January the 6th, 2025 – 2024 was a year marked by many economic factors, but what are the predictions going forward for the Croatian economy and GDP in 2025?
As Ana Blaskovic/Poslovni Dnevnik writes, 2024 saw plenty of Croatian politicians regularly bragging about how much the Croatian economy was growing. By a certain stage, it was the fastest in the entire EU.
Along with the country’s impressive credit rating jump, these were all clear signs and indicators that the country was on the right track for HDZ. However, ordinary people were concerned about increasingly high prices, a declining standard of living, the total and utter unaffordability of housing, and a widespread sense of dissatisfaction with the prospects of life in Croatia. Where does this gap between macroeconomic indicators and the general public’s perceptions actually come from?
the croatian economy stands out in the eurozone, and will likely continue to in 2025
Let’s give credit where credit is due, the Croatian economy has absolutely performed well recently. It has recorded solid high growth rates of gross domestic product, significantly higher than those recorded in all other Eurozone countries. Croatia has only been a Eurozone member for two years, and it’s worth praising. The main question now is whether and to what extent this GDP growth is spilling over into the benefits of the rest of society? For most, there’s not much, if anything, to say here.

▸ Source data
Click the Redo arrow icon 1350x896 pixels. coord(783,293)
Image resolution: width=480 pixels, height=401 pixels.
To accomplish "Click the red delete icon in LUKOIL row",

▸ Tasks for this exercise
A) Rewrite the article on the Croatian economy from "As Ana Blaskovic/Poslovni" down to "the entire EU.", putting "boasting" in place of "bragging".
B) Carry on the article on the Croatian economy from the point where it stops.

▸ The results
A)
As Ana Blaskovic/Poslovni Dnevnik writes, 2024 saw plenty of Croatian politicians regularly boasting about how much the Croatian economy was growing. By a certain stage, it was the fastest in the entire EU.

B)
“A kind of growth anomaly is occurring in Croatia due to the exceptional inflow of EU funds. The problem is that none of this is actually permanent and as such doesn’t flow into processes that will bring more added value to the Croatian economy, or into technological progress. In Croatia, employment increased by 5.5 percent on average in 2024, and GDP will grow between 3.6 and 3.7 percent, which means that productivity fell by 1.6 to 1.7 percent,” explained economist Željko Lovrinčević.
He adds that EU funds and demand are creating a large number of low-productivity jobs that generate little added value, while industrial production is falling, agriculture is behind another dry year, and growth has been absent in tourism, a sector that traditionally provides a strong tailwind to the economy, due to high prices. At the same time, the number of real estate transactions is falling, and the value of real lending is not recording great results either.
“What’s growing are the construction sector and activities related to earthquake reconstruction, services and consulting related to EU funds. This doesn’t really create new products and doesn’t result in a technological shift that would bring an increase in the use of robots in industry or the implementation of AI,” he added.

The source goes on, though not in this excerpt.